* WHAT THIS TASK INVOLVES: Copy out the listing below line for line, changing nothing.
··········
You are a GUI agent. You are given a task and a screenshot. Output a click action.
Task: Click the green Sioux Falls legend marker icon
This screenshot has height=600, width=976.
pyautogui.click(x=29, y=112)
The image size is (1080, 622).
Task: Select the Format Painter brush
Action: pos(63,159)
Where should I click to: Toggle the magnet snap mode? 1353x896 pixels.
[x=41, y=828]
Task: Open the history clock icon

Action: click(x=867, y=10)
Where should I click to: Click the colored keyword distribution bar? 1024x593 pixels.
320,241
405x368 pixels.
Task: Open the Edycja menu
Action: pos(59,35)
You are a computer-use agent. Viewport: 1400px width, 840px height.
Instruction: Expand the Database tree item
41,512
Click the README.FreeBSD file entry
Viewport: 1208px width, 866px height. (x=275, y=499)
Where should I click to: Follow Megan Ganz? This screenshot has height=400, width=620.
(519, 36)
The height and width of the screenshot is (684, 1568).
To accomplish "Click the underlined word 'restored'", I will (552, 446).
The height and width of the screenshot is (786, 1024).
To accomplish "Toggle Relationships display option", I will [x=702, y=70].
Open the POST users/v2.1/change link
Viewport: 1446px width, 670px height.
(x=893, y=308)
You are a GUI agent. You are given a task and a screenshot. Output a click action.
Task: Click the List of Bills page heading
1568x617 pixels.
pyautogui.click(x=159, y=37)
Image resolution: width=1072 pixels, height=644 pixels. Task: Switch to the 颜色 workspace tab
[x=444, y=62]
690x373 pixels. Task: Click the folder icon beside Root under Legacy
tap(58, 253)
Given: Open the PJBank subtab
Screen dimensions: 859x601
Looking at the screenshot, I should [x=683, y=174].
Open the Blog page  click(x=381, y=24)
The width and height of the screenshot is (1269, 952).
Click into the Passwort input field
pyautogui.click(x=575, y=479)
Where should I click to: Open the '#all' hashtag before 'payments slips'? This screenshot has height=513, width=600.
··········
* COMPLETE OUTPUT:
You are a GUI agent. You are given a task and a screenshot. Output a click action.
Task: Click the green Sioux Falls legend marker icon
This screenshot has height=600, width=976.
pyautogui.click(x=29, y=112)
The image size is (1080, 622).
Task: Select the Format Painter brush
Action: pos(63,159)
Where should I click to: Toggle the magnet snap mode? 1353x896 pixels.
[x=41, y=828]
Task: Open the history clock icon

Action: click(x=867, y=10)
Where should I click to: Click the colored keyword distribution bar? 1024x593 pixels.
320,241
405x368 pixels.
Task: Open the Edycja menu
Action: pos(59,35)
You are a computer-use agent. Viewport: 1400px width, 840px height.
Instruction: Expand the Database tree item
41,512
Click the README.FreeBSD file entry
Viewport: 1208px width, 866px height. (x=275, y=499)
Where should I click to: Follow Megan Ganz? This screenshot has height=400, width=620.
(519, 36)
The height and width of the screenshot is (684, 1568).
To accomplish "Click the underlined word 'restored'", I will (552, 446).
The height and width of the screenshot is (786, 1024).
To accomplish "Toggle Relationships display option", I will [x=702, y=70].
Open the POST users/v2.1/change link
Viewport: 1446px width, 670px height.
(x=893, y=308)
You are a GUI agent. You are given a task and a screenshot. Output a click action.
Task: Click the List of Bills page heading
1568x617 pixels.
pyautogui.click(x=159, y=37)
Image resolution: width=1072 pixels, height=644 pixels. Task: Switch to the 颜色 workspace tab
[x=444, y=62]
690x373 pixels. Task: Click the folder icon beside Root under Legacy
tap(58, 253)
Given: Open the PJBank subtab
Screen dimensions: 859x601
Looking at the screenshot, I should [x=683, y=174].
Open the Blog page  click(x=381, y=24)
The width and height of the screenshot is (1269, 952).
Click into the Passwort input field
pyautogui.click(x=575, y=479)
Where should I click to: Open the '#all' hashtag before 'payments slips'? This screenshot has height=513, width=600.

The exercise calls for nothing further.